Ironically, navigating the village's confusing traffic patterns that evening challenged both my nerves and my patience. It was getting dark, spitting a damp rain and I had been trapped in the car all day trying to work on a shiny laptop screen winding through mountain passes.
This wasn't at all how the original, fictitious trip to Vail had gone in my head.
Our first attempts at dinner were thwarted by an explosion of families and their soda-powered kids who remained oblivious to our first world problems. Even the hostess was all too eager to turn our tired, weary, huddled masses away.
Dejected, we left the popular Blue Moose Pizza through a chandelier-clad corridor and shuffled over to a consolatory, apres-ski pub.
The wood-filled restaurant was packed with half drunk people talking too loud and high-def screens of MMA fighters bruising each other in slow-motion. I escaped to the bar's restroom to refresh with a splash of cold water.

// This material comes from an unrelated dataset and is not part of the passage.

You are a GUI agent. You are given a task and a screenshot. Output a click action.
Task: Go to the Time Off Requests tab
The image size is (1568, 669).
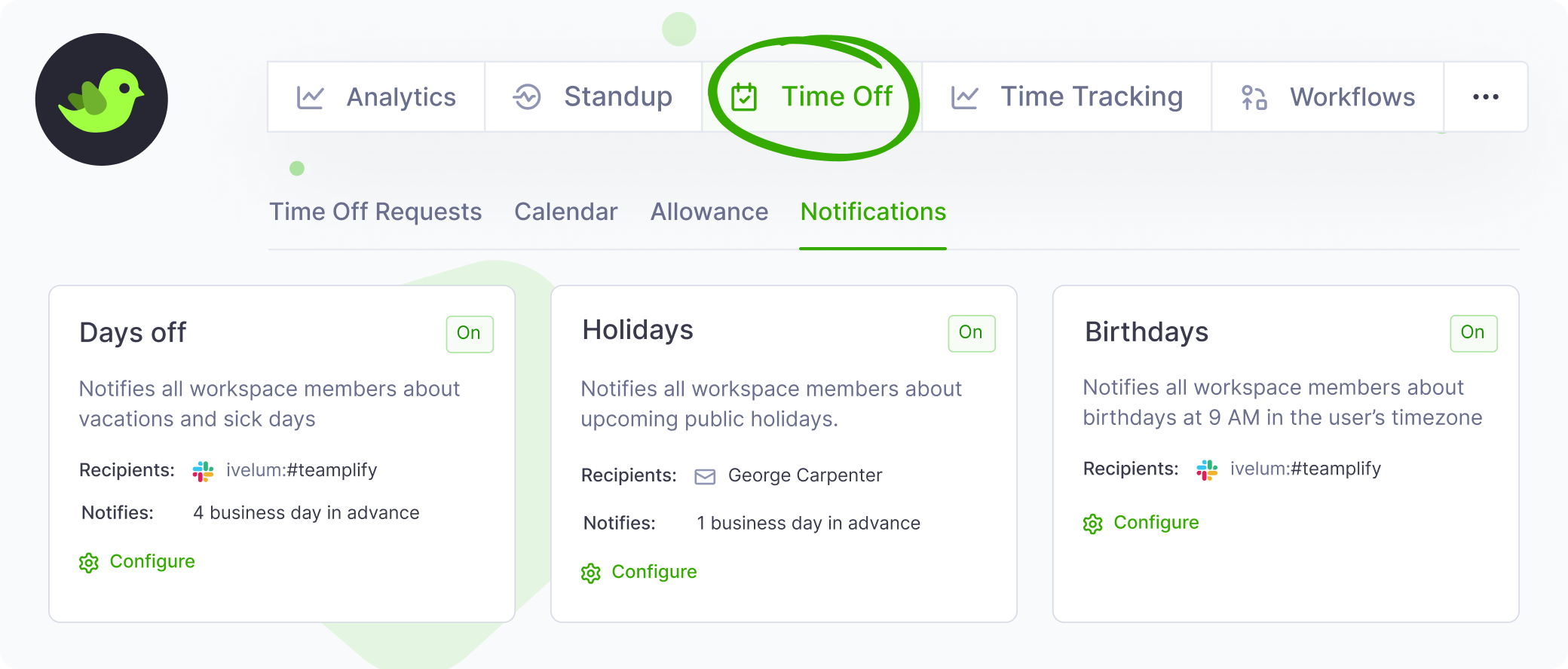click(x=375, y=212)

Gazing up from the sink, I was horrified to see the small stand of grey hairs, who'd previously escaped coverage, were multiplying like zombies from Michael Jackson's Thriller video. This reflection jolted me world's away from the sassy snowboarder that joined me on previous trips.
I returned to our table and picked up my menu, overdue for a cold drink and hot food. The logo on the cover proudly boasted "Garfinkel's — since 1993" as though 21 years was kind of a big deal. Seriously? Since when did the year I graduated high school qualify an establishment for historic bragging rights?
Too exhausted to toy with my middle-age metabolism, I ordered the lettuce wraps from our young waitress and settled in for a colorful meal. Fantasies of my imaginary self sustained me through the meal as I wrapped over-seasoned chicken in iceberg lettuce.
In these escapades, I am always young and tall and infinitely more fashionable than I have ever been in reality. My skin is always perfectly sun-kissed and I speak fluently — in several mediterranean tongues — as I order a cocktail I'll likely ever drink in real life.
Like a smell that can instantly transport us back to childhood, or a song that transforms us into a an air-guitar playing teenager, travel can be as sobering as it can be intoxicating.
As my blood sugar recalibrated, I could feel my energy begin to return along with my sanity... just in time for the last 100 miles.